Neuhaus on Martin Luther King

Father Neuhaus (far right) with Martin Luther King Jr.
Father Neuhaus (far right) with Martin Luther King Jr. (photo: First Things)

Today is Martin Luther King Jr. Day.

To commemorate the occasion, First Things has reposted an article the late Father Richard John Neuhaus wrote in 2002 about King, who befriended Father Neuhaus in the 1960s at a time when Father Neuhaus was a left-leaning young Lutheran pastor with a predominantly black congregation in Brooklyn.

In his article, Father Neuhaus strips away the hagiographical mist that obscures contemporary understanding of King. Although Father Neuhaus gives full credit to the central role King played in launching the civil rights movement that shattered the walls of the framework of legal discrimination that violated the dignity of black Americans, he declines to gloss over King’s many flaws.

For all of that, though, King remains a genuinely great figure in American history, Father Neuhaus argues.
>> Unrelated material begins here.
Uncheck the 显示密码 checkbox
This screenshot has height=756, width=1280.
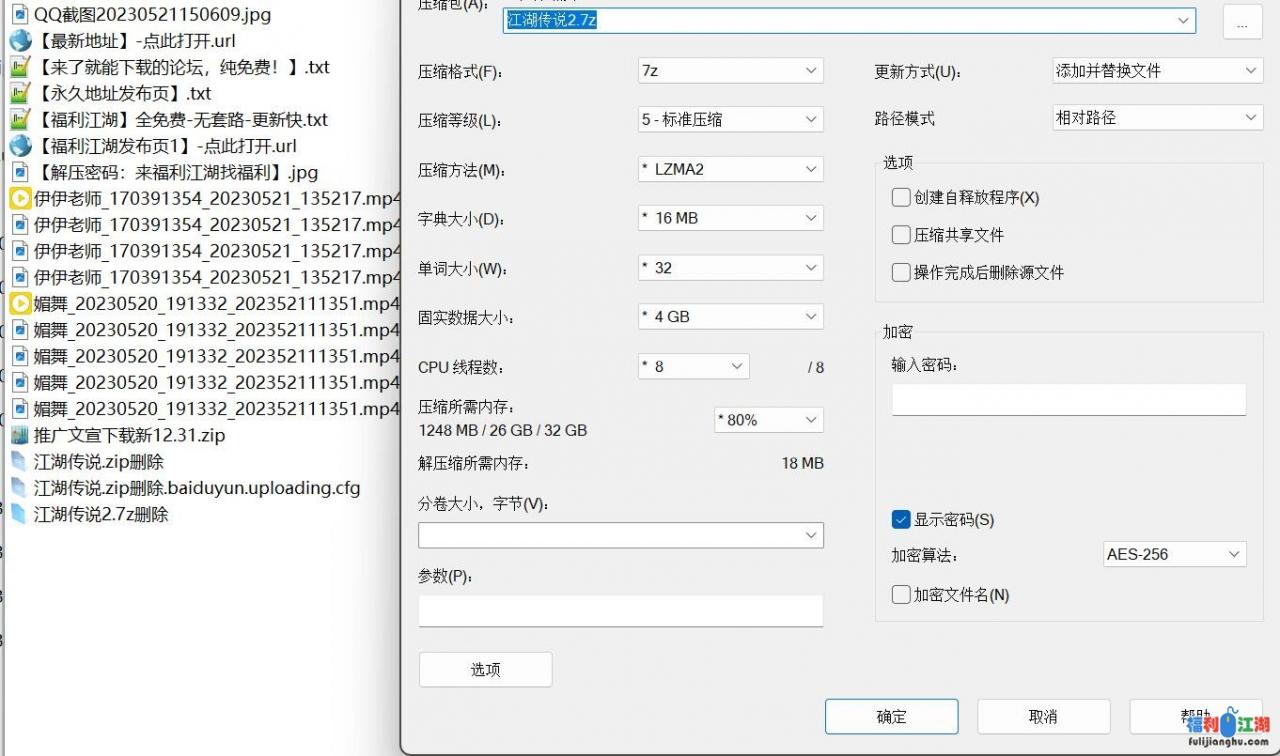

“Marshall Frady and others are right: If everything was known then that is known now, Dr. King would early have been brought to public ruin, and there would almost certainly be no national holiday in his honor,” Neuhaus concludes. “But God writes straight with crooked lines, and he used his most unworthy servant Martin to create in our public life a luminous moment of moral truth about what Gunnar Myrdal rightly called ‘the America dilemma,’ racial justice. It seems a long time ago now, but there is no decline in the frequency of my thanking God for his witness and for having been touched, however briefly, by his friendship, praying that he may rest in peace, and that his cause may yet be vindicated.”